Scan the entries for "screenshot". Every line that holds it is to be copied.

++++ Information supplied ++++

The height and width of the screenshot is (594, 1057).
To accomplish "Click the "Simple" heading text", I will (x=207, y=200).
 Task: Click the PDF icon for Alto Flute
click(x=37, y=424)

++++
++++ Information supplied ++++

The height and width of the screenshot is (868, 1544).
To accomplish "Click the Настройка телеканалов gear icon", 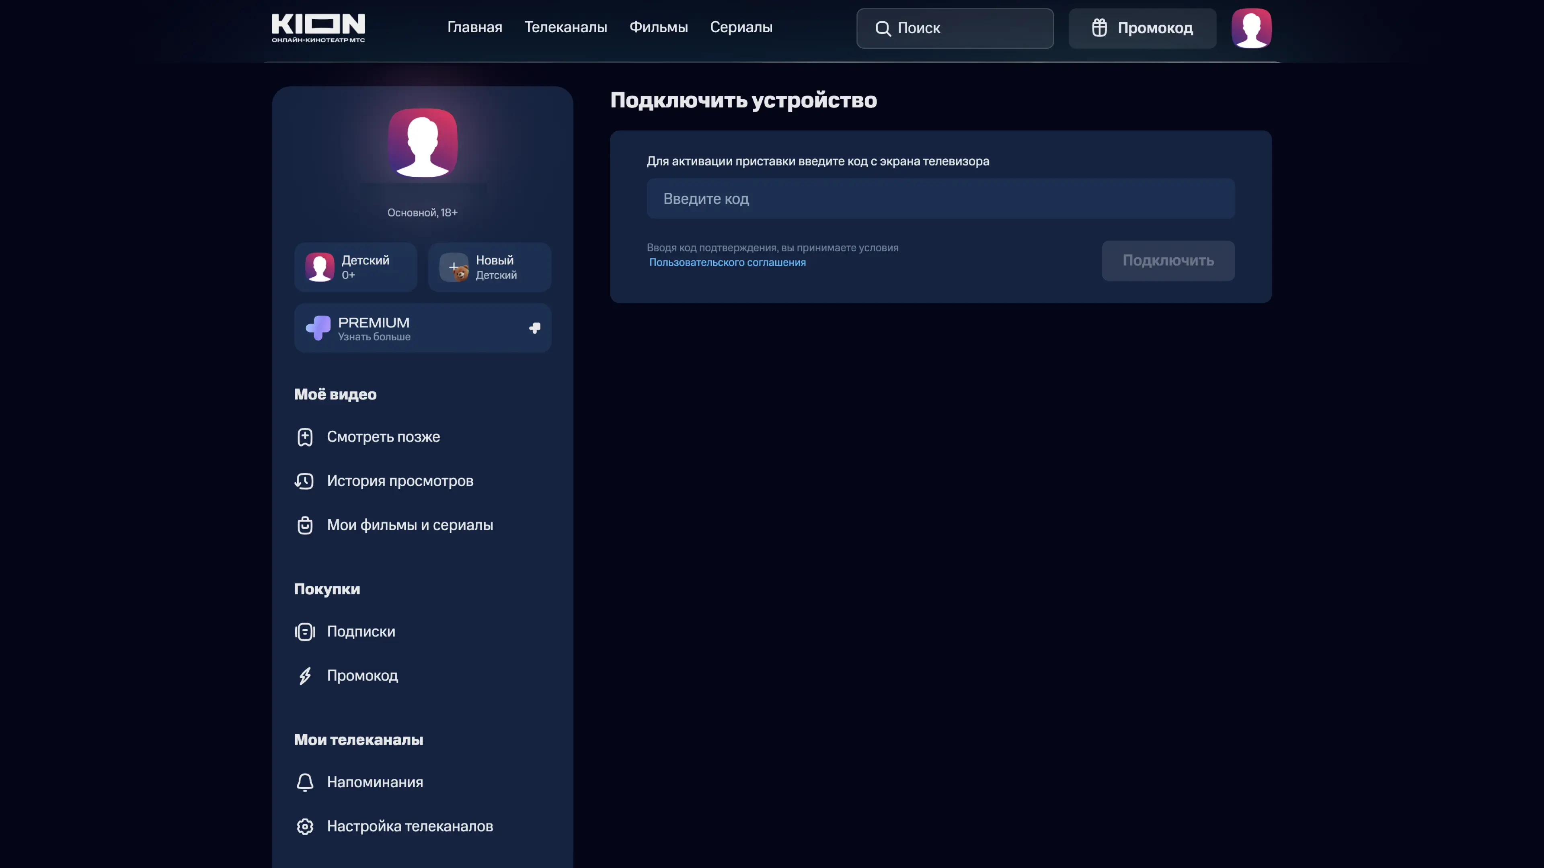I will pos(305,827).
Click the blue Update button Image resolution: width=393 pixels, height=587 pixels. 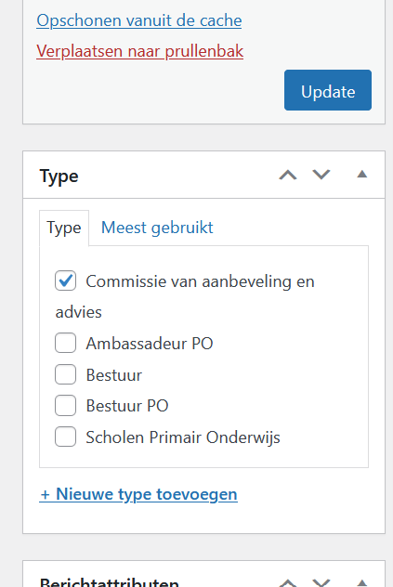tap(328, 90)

++++

## [Response below]
The height and width of the screenshot is (594, 1057).
The height and width of the screenshot is (868, 1544).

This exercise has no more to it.